| Page 2 of 2 < |
Ashcroft Nostalgia
Gonzales: "I'm not sure that those are the words that I used, Mr. Chairman."
Specter: "Well, the substance of the words you used."
Gonzales: "Those are the substance of the words I used, but those are not the exact words that I used."
At which point Specter gave up and changed topics.
Sen. Patrick Leahy (D-Vt.) didn't fare any better on military tribunals. Leahy asked whether Congress should simply ratify the existing system, as an assistant attorney general had urged the previous week.
Gonzales: "That would certainly be one alternative that Congress could consider, Senator Leahy."
Leahy, trying again: "Is that the administration's position, yes or no?"
Gonzales: "I don't believe the administration has a position as to where Congress should begin its deliberations."
Well, that was informative.
The big news of the hearing -- that the president had in effect killed an internal Justice investigation into the domestic spying program by refusing to grant the necessary security clearances to department lawyers -- underscores the most disturbing aspect of Gonzales's tenure: his lack of independence from the president.

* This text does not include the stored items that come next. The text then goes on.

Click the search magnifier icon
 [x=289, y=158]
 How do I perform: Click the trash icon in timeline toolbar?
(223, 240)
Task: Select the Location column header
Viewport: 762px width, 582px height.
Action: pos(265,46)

If Gonzales disagreed with this move -- a bad call and an even worse precedent -- he offered no hint of it at the hearing.
This is not a surprise -- after all, Gonzales's entire public career is entwined with that of George W. Bush -- but it is a disappointment. Ashcroft at least clashed with the White House over detainee policy (he fought internally to give citizens detained as enemy combatants access to counsel) and warrantless surveillance (he refused when Gonzales came to his hospital room asking that he sign papers extending the program).

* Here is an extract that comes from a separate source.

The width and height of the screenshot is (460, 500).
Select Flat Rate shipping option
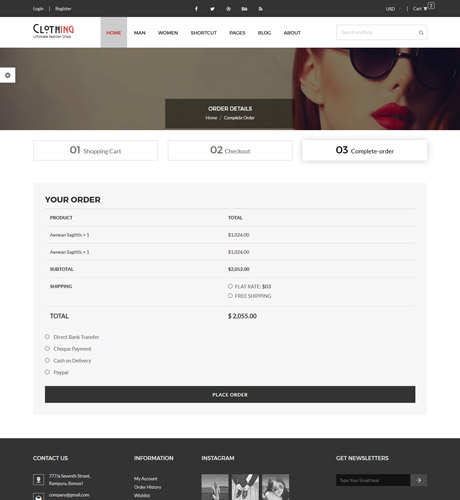pos(230,286)
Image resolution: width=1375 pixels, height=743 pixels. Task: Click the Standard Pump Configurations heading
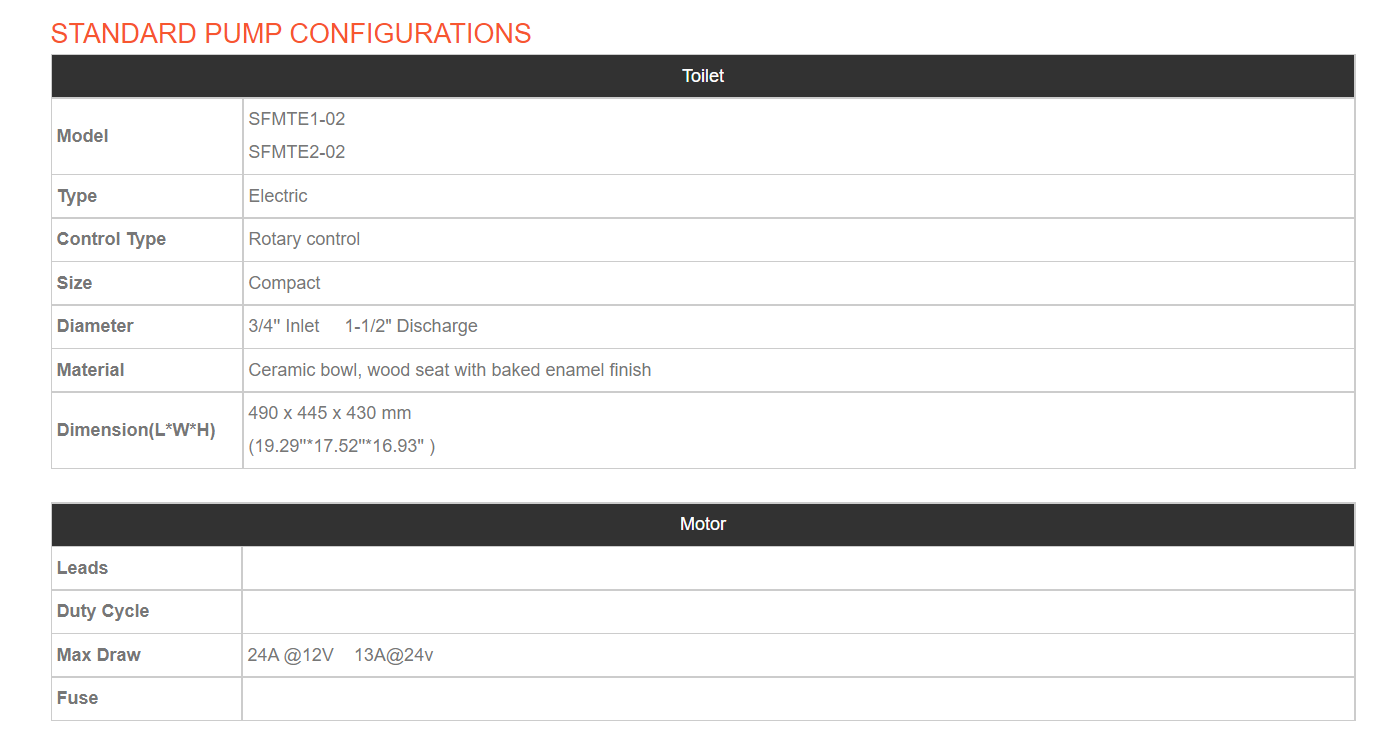click(x=291, y=33)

To his credit, Gonzales did resist -- he supposedly threatened to quit -- when the president, pummeled by congressional Republicans over the search of a Democratic congressman's office, considered ordering Justice to return the documents. But Attorney General Gonzales doesn't seem to have any less zeal for unbridled presidential power -- or any less willingness to make outlandish arguments on its behalf -- than did White House Counsel Gonzales.
Which is precisely why he shouldn't be there in the first place -- and why I am experiencing intermittent twinges of a most unexpected emotion: Ashcroft nostalgia.